Il confirmait encore davantage son talent et sa place avec l’équipe. Rappelons-nous. Il avait été choisi joueur par excellence au Championnat du monde junior, grâce à huit points, dont cinq buts, en sept matchs, et a marqué trois buts à sa seule partie avec le Canadien, contre Toronto, en fin de saison. Sa performance lui avait même valu une invitation au tournoi de golf du Caandien avec les vétérans.

À cette étape du camp d’entraînement, Nick Suzuki constituait encore un projet intéressant destiné à entamer la saison avec le Rocket de Laval.
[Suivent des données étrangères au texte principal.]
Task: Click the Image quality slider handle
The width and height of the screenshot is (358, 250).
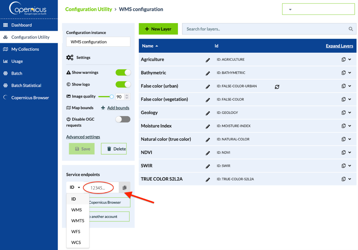Action: (112, 97)
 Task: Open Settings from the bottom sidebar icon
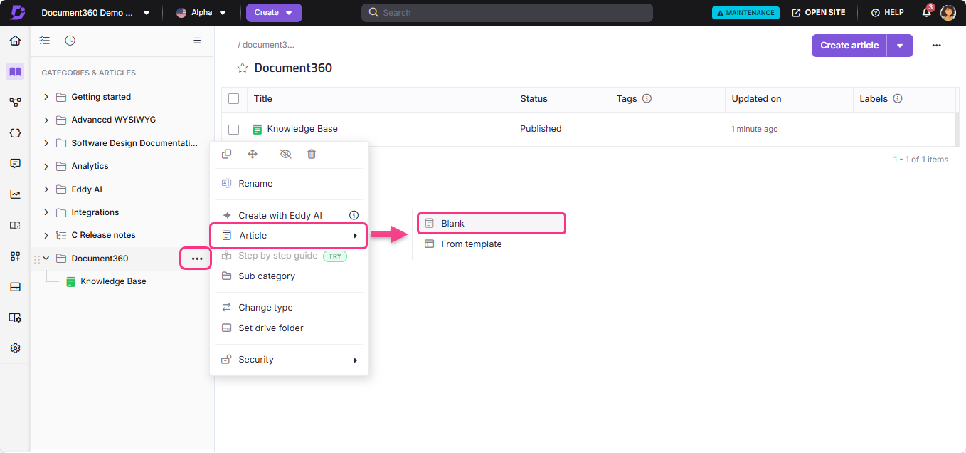[15, 348]
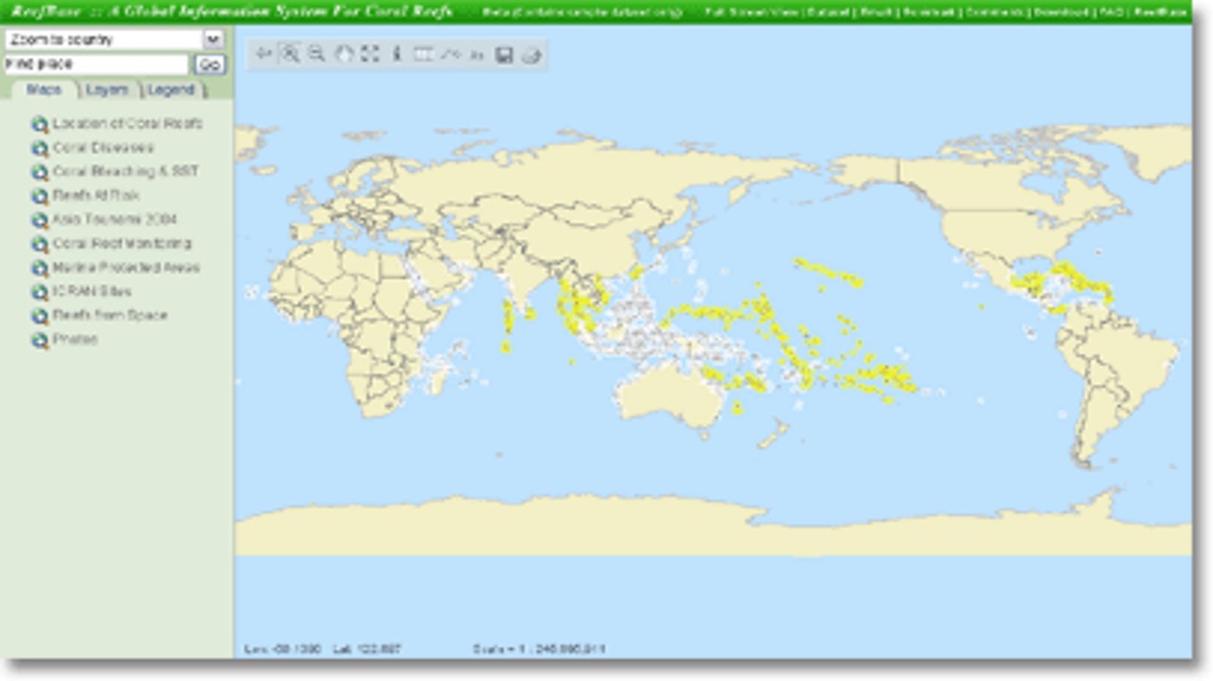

Jesperi Kotkaniemi semblait chercher ses repères malgré un gros été d’entraînement.

Mais Poehling avait aussi subi une violente mise en échec au cours de ce match et on allait nous annoncer sa mise à l’écart pour une période indéterminée.
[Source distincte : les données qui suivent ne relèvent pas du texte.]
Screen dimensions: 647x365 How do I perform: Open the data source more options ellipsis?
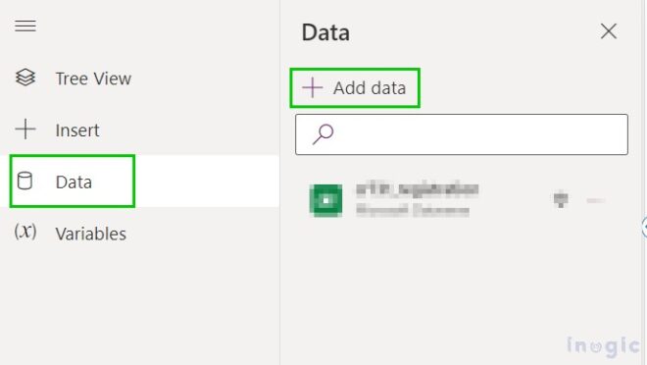coord(595,201)
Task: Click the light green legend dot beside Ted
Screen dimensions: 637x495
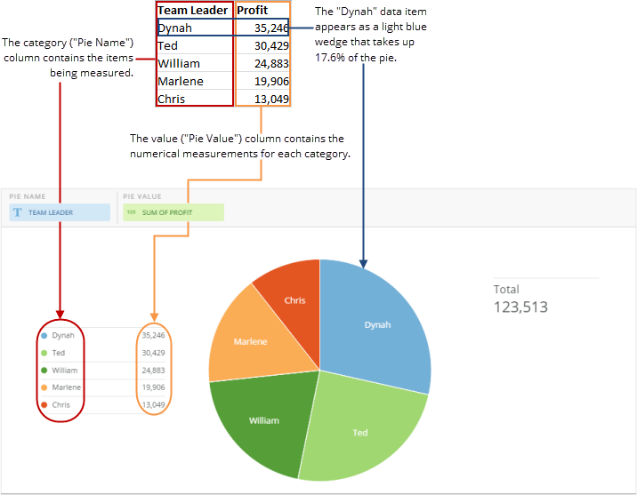Action: [44, 353]
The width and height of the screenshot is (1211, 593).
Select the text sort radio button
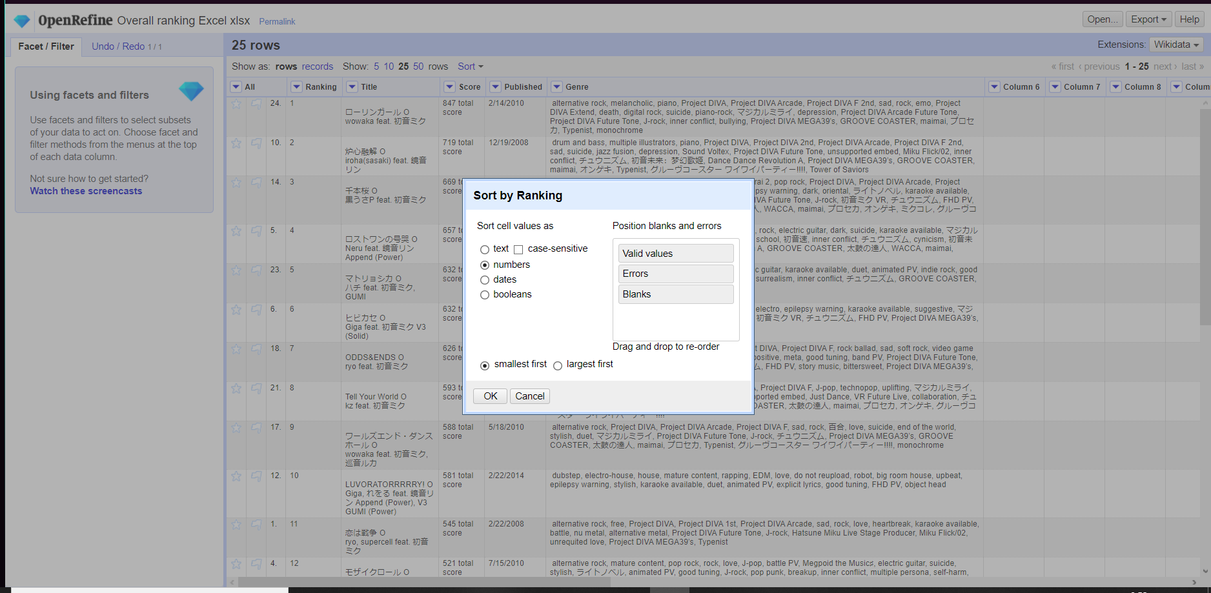485,250
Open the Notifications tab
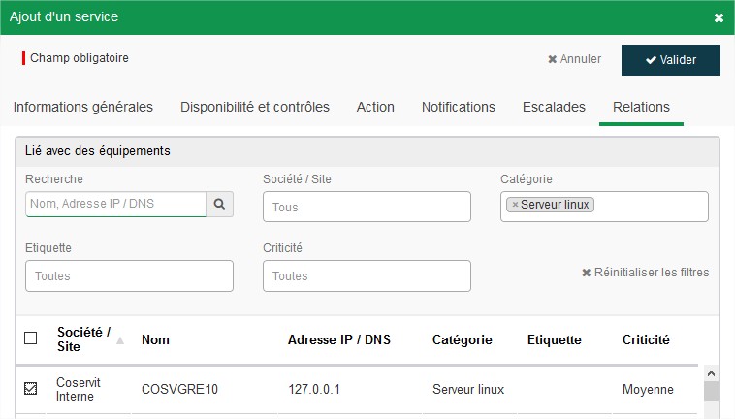 (x=459, y=107)

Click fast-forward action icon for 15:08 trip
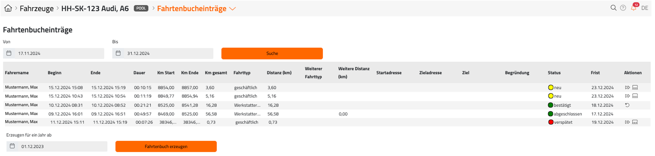(x=627, y=87)
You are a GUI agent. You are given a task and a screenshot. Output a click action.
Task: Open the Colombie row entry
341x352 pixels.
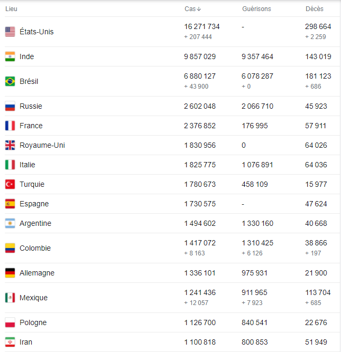click(172, 248)
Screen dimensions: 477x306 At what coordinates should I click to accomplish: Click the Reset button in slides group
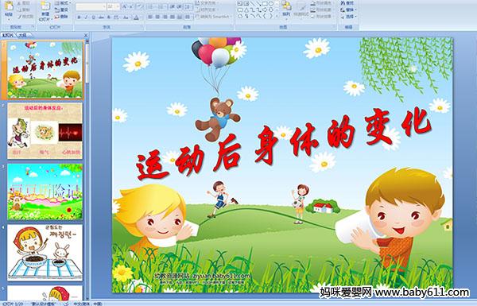(62, 10)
« Jouer à l’aile ne me fera pas mal »

Quand il a recouvré la santé, les jeux étaient faits. Kotkaniemi avait retrouvé un certain aplomb, et Suzuki s’était révélé. Poehling a été renvoyé dans la Ligue américaine à l’aube de la saison. Il n’a pas caché sa déception, et a avoué aussi que la commotion cérébrale, sa première, lui avait fait très peur. « Les trois ou quatre premiers jours, je ne me sentais pas moi-même », a-t-il confié aux médias montréalais.

Certains jeunes peuvent s’ajuster aux imprévus. Poehling ne l’a pas fait. Pendant que Suzuki montait en grade à Montréal, l’Américain s’enlisait.

Quand la pandémie a frappé, en mars, Poehling se trouvait mis de côté en raison d’une blessure, à Laval. Il avait amassé seulement 13 points, dont 5 buts, en 36 matchs dans la Ligue américaine, et 2 maigres points en 27 rencontres avec le Canadien.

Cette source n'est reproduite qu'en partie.